Responding to Sustain talk

Sustain talk and discord are manifestations of the client's ambivalence. It helps to regard them as feedback pointing to a need to change intervention strategies-- especially by returning to reflective listening. .

Discord

Discord refers to client statements about the intervention process or relationship to the counsellor, particularly the direction in which the client perceives things are going  (Miller and Rollnick, 2013)

Example:

"But you don't understand what I'm going through" or

"I am not ready to go there yet, if ever").

Discord is a normal human response to feeling pressured or challenged to do something about which a person is ambivalent. It often comes in the form of a "yes, but" statement.

Example:

"Yes, but I tried that before"

MI frames discord as an interpersonal process, which often occurs as a natural response to a counter-motivational statement or a directive or authoritarian stance on the part of the counsellor (MI-inconsistent responses).

Sustain talk

Sustain talk represents the other side of a person's ambivalence about changing. It can be an expression of the client's desire for the way things are, feeling unable to change, having reasons for keeping things the same or needing to keep things the way they are.

Working with ambivalence

Earlier iterations of MI made heavy use of the concept of resistance. The more recent introduction of the terms "discord" and "sustain talk" has seen a shift in our understanding of these concepts as the logical complement to change talk. Both terms underline the continuing challenge of working with ambivalence in helping clients move toward healthy behaviour change.

Before and after we make decisions to change, we still experience ambivalence. Humans, especially when the stakes are high and the outcome is uncertain, tend to "ambivilate."

Three types of reflective listening can be particularly helpful ways to respond to discord and ride the wave of sustain talk. The following strategies can open the door to a more productive conversation—that is, dancing versus wrestling.

Simple reflection: empathically reflecting the client's statement. This sometimes includes a small shift in emphasis or selectively reflecting a particular element of what the person is saying.

Example:

Client: I couldn't change even if I wanted to. (sustain talk)

Counsellor: You don't see how it would be possible to change.

Amplified reflection: reflecting back what the client has said in an amplified or slightly exaggerated form (there should be no sarcasm in the counsellor's tone when using an amplified reflection).

> _PROVIDED MATERIAL_
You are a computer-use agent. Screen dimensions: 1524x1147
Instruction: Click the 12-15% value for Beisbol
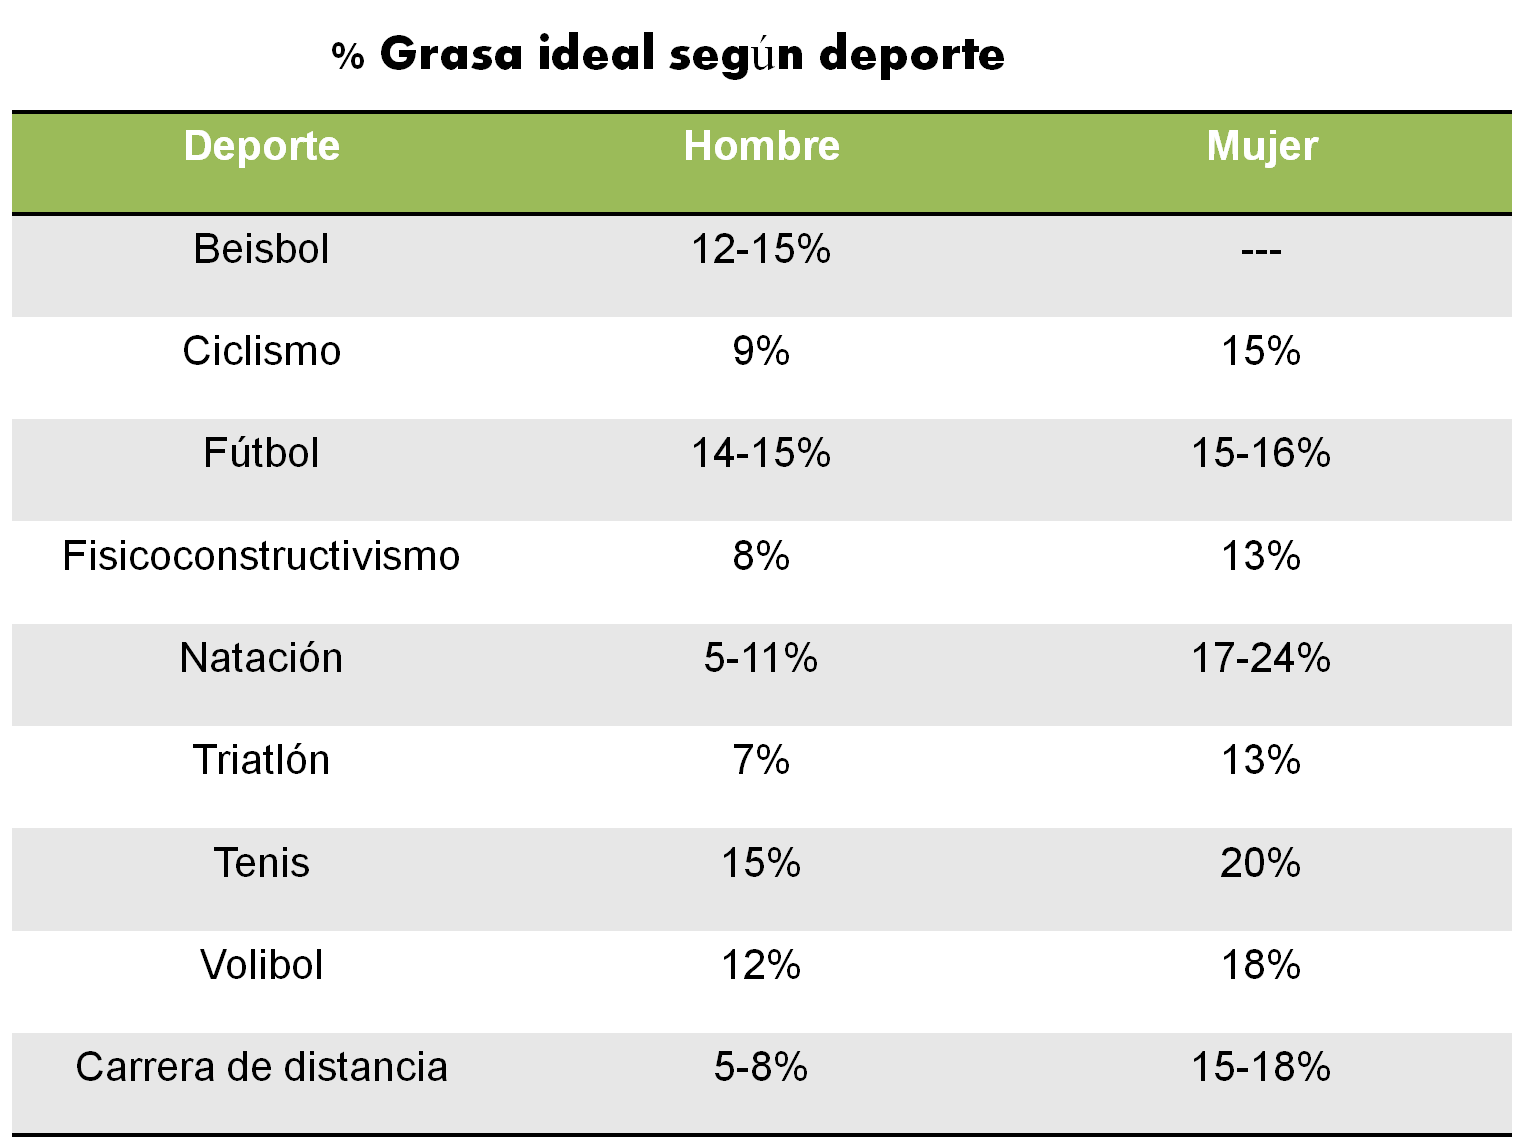click(x=761, y=249)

> _AIM A_
According to the text on responding to sustain talk, why does discord often arise in a conversation? Answer in one to three sentences.
> _AIM B_
Can you resume the text on responding to sustain talk, starting right after its final sentence about amplified reflection?

> _EXPECTED ANSWER A_
Discord often arises as a natural response to a counter-motivational statement or to a directive or authoritarian stance by the counselor. More generally, it is a normal human response to feeling pressured or challenged to do something about which a person is ambivalent.

> _EXPECTED ANSWER B_
Example:

Client: I have no intention of quitting smoking (sustain talk), and you can't make me! (discord)

Counsellor: Smoking is something that you never see yourself changing.

Double-sided reflection: acknowledging what the client has said and adding to it the other side of the client's ambivalence, using material the client has offered previously.

Example:

Client: I don't drink any more than most of my friends. What's wrong with a few beers now and then? (sustain talk)

Counsellor: So it's kind of confusing. On the one hand, you've told me you're concerned about how alcohol affects you, and on the other hand, it seems you're not drinking any more than your friends.

Shifting focus

We can respond by shifting the conversation away from what seems to be a stumbling block to progress shifting focus). This means changing the subject when talking about an issue becomes counterproductive. An example of shifting focus might sound like "That doesn't seem like a problem to you right now. What are some of the things you're dealing with that you feel are a challenge?"

Emphasizing choice and control

Finally, simply emphasizing the client's choice and control (autonomy) can help minimize resistance and move the conversation away from sustain talk. This means explicitly stating something along the lines of "It really is your choice what you will do about _______."

Sustain talk, in particular, is to be expected in any conversation about change, especially when a person is feeling ambivalent. The counsellor's response can provide the forward momentum in the client's process of exploring and resolving his or her ambivalence and ultimately making a decision to change.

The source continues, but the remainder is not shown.